PARIS (AFP)-France’s Supreme Constitutional Court is set to decide whether to approve President Emmanuel Macron’s highly unpopular pension reform bill.
The 45-year-old centrist leader is facing a major domestic crisis over his major pension reform that will raise the minimum retirement age from his 62 to his 64.
Some demonstrations have turned violent since Macron’s government last month exercised its legal executive powers to bring the bill to parliament without a vote, but it has since criticized allegations of undemocratic behavior by its opponents. is causing
A green light from the Constitutional Council is the final hurdle for President Macron to approve the law change and ensure its implementation by the end of the year.
But trade unions and opposition politicians want to reject the reforms that President Macron put at the center of his second reelection campaign last year. About 380,000 people took to the streets across the country in the last day of union-led law-breaking actions since January, according to the interior ministry, putting the number at more than 1 million.
Both numbers have fallen since the peak of protests in March, when cities across France held their biggest rallies in decades.
Momentum has waned in recent weeks as they seem tired of sacrificing a day’s wages for strikes and demonstrations, but unions say their resolve is unwavering.
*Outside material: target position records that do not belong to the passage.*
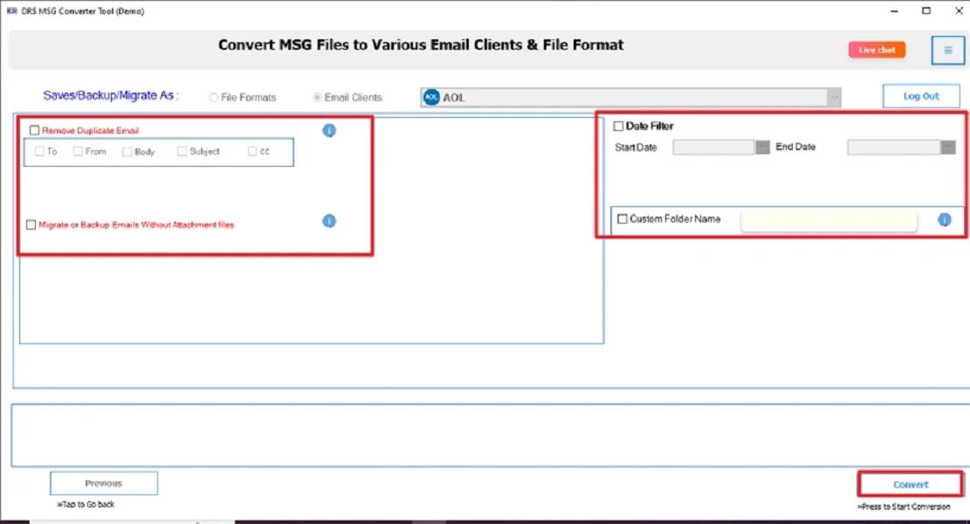Click info icon beside Remove Duplicate Email
This screenshot has height=524, width=970.
coord(329,131)
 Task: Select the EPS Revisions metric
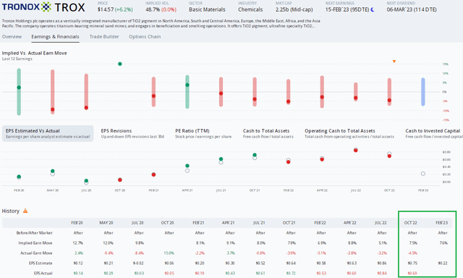(132, 133)
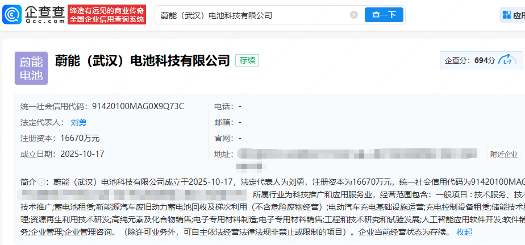
Task: Click the company title 蔚能（武汉）电池科技有限公司
Action: click(142, 60)
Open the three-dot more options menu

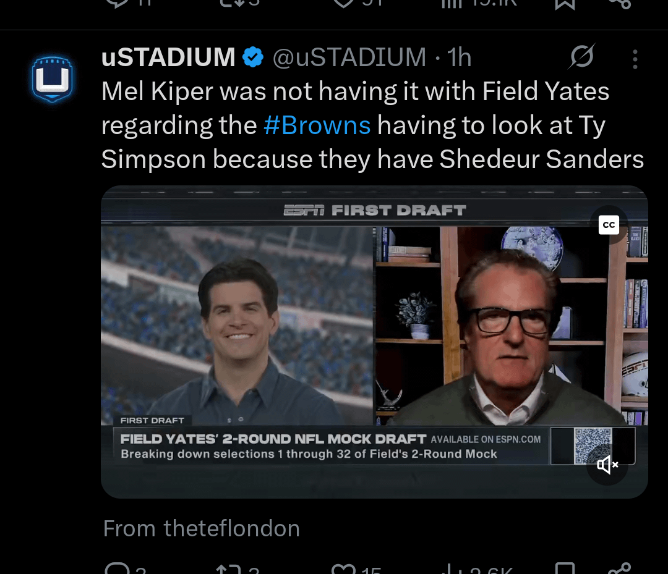(635, 59)
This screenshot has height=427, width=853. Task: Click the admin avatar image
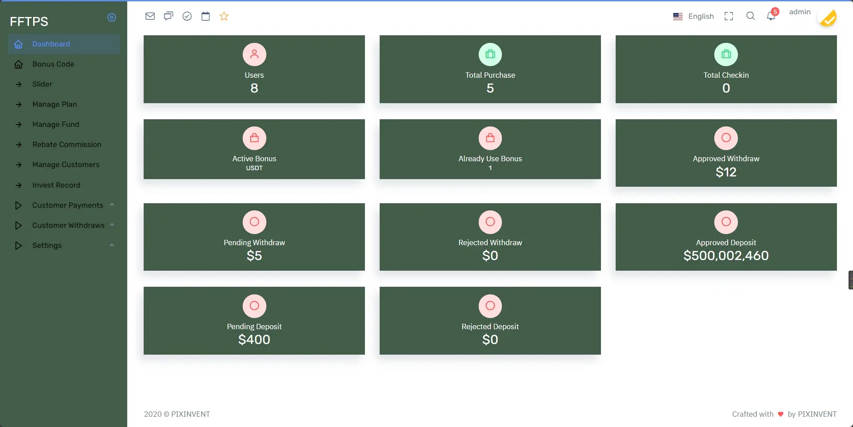click(827, 18)
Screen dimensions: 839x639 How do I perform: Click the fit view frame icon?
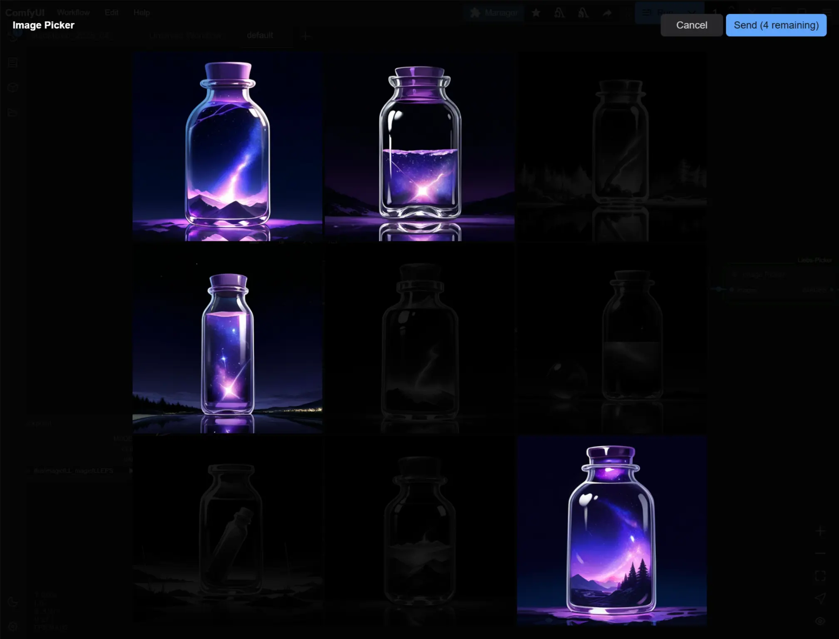820,576
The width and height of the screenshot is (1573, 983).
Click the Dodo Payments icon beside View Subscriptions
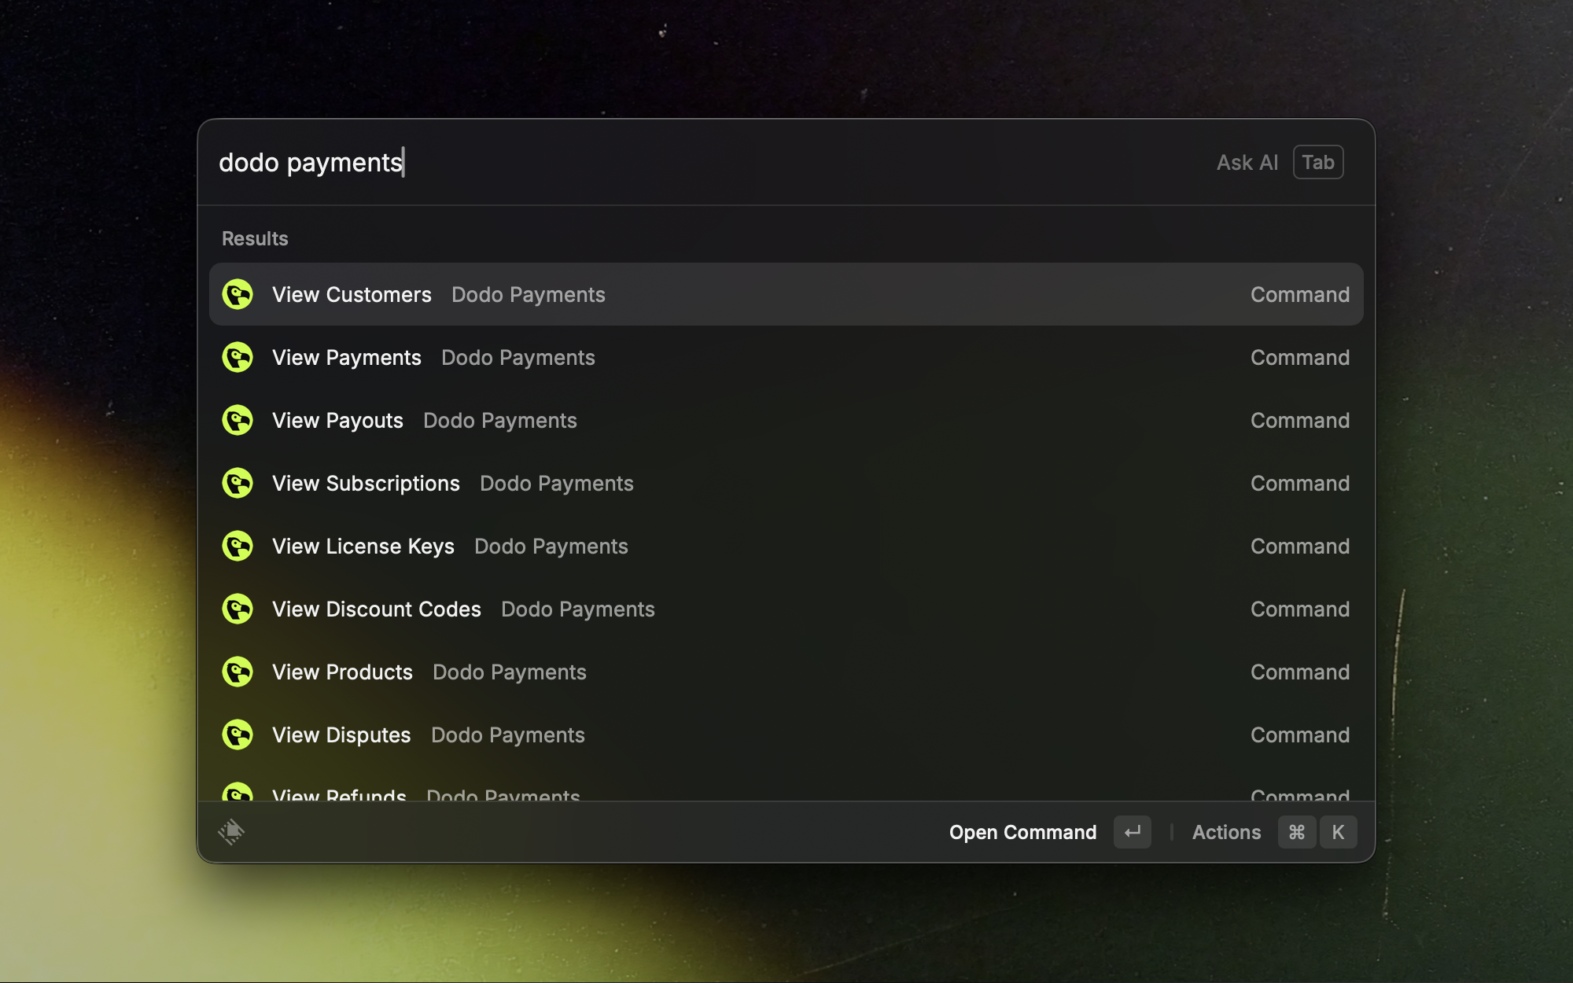238,483
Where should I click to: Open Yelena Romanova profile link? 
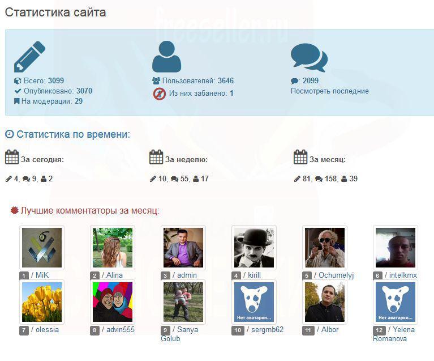pos(394,334)
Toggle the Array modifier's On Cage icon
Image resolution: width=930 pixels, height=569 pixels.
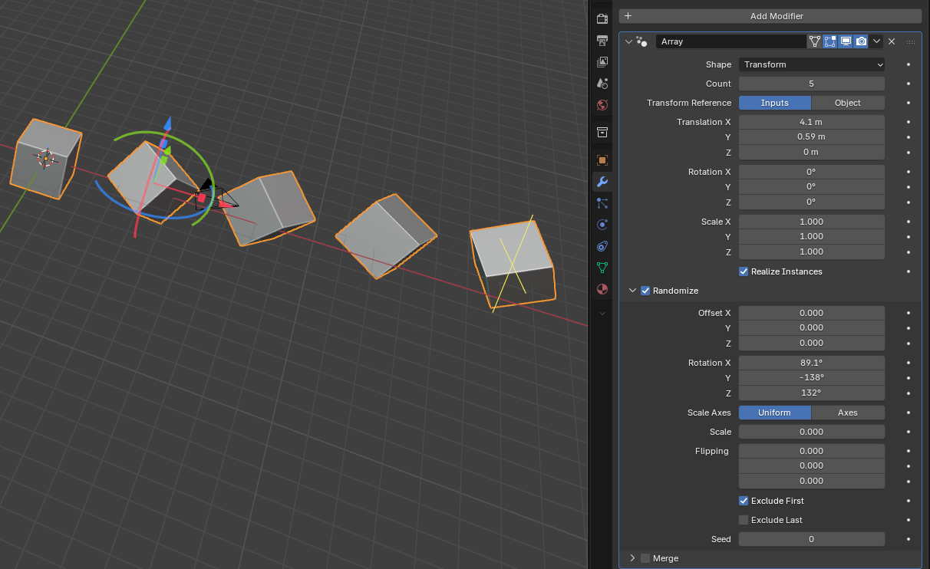[x=815, y=41]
Paris police have banned demonstrations around Paris’s Constitutional Council until Saturday morning. The court will make two decisions by the end of the day.
First, the nine-member council will decide whether the pension reform plan, which was formulated as the social budget revision law, is constitutional.
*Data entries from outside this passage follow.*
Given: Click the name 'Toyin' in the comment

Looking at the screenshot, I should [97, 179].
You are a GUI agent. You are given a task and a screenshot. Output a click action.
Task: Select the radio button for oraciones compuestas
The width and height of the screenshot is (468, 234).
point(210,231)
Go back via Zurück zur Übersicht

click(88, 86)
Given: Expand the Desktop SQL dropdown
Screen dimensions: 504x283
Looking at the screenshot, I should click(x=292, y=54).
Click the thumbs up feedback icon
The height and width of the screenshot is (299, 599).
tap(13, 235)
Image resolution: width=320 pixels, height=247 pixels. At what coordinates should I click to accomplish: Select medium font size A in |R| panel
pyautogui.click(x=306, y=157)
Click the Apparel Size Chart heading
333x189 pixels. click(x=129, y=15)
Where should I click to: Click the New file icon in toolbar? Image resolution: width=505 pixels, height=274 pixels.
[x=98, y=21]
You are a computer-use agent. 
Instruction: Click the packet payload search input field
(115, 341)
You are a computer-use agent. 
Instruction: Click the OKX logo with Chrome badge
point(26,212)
Experts believe the most likely scenario is a partial approval of the bill.
That means it may drop some details of the law as inappropriate for this kind of legislation, but focus on its core elements, such as changing the legal retirement age. There is a possibility.
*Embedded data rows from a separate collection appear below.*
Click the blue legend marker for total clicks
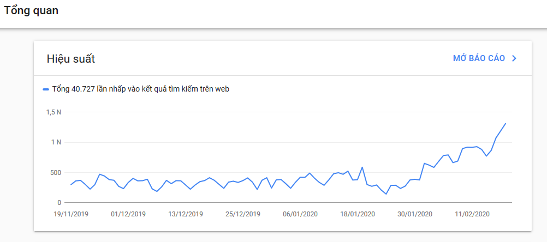 [x=46, y=89]
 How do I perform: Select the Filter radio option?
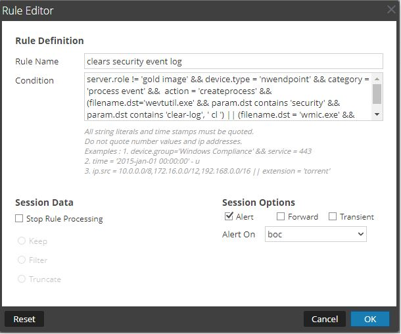click(x=21, y=260)
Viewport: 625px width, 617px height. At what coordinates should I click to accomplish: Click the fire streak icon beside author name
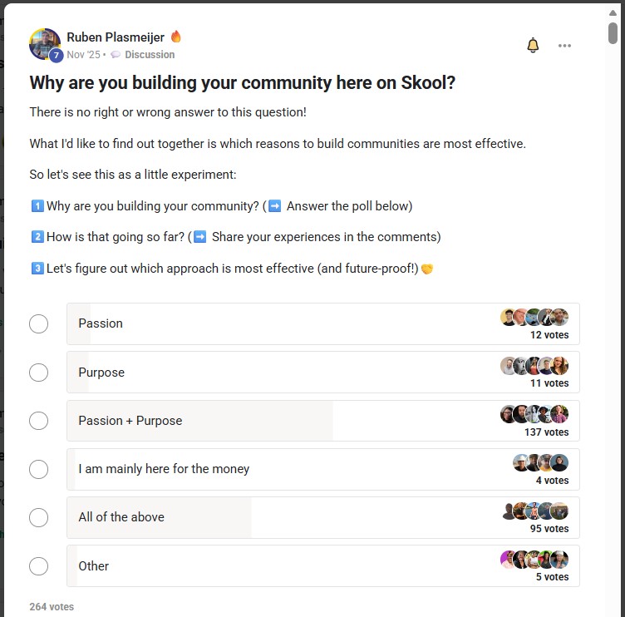pos(176,37)
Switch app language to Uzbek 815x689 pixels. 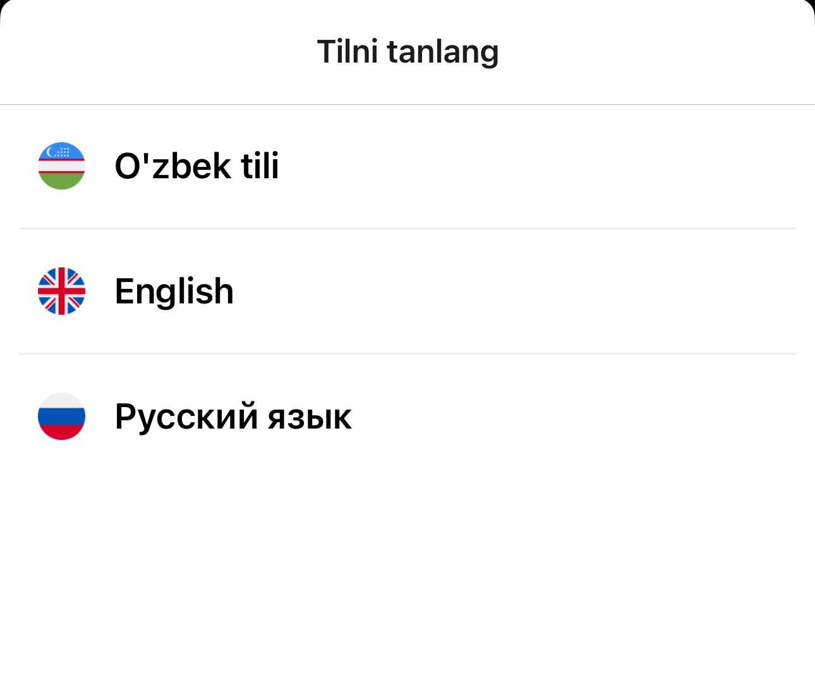(x=408, y=166)
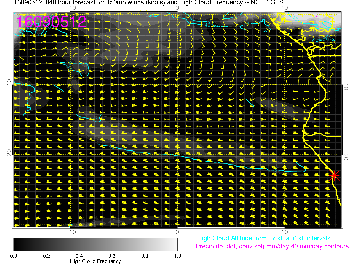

Second, the court is set to consider his two separate motions by the left-wing opposition seeking a possible referendum on an alternative law limiting retirement age to her 62. Whether or not we get the go-ahead remains to be seen, but the road to a true referendum will be a long one.
For each vote, the opposition will need to collect about 4.8 million signatures over nine months from voters supporting its proposal.
Also, a referendum will only take place if both houses of Congress refuse to consider the bill within the next six months, which is considered unlikely.
Macron, who has repeatedly refused requests to meet with union leaders in recent weeks, said he would invite workers’ representatives to meet as soon as the court’s decision was made public.
CFDT union leader Laurent Berger said that if the bill is only partially approved, it should be reconsidered in parliament. Opinion polls show that about two-thirds of French people oppose changes to the pension system, which critics say is unfair to women and low-income workers who start working young. increase.
The government argues that it is essential to prevent the system from running into deep reds in the coming decades and to keep France in line with the rest of Europe, where the average retirement age is higher than usual.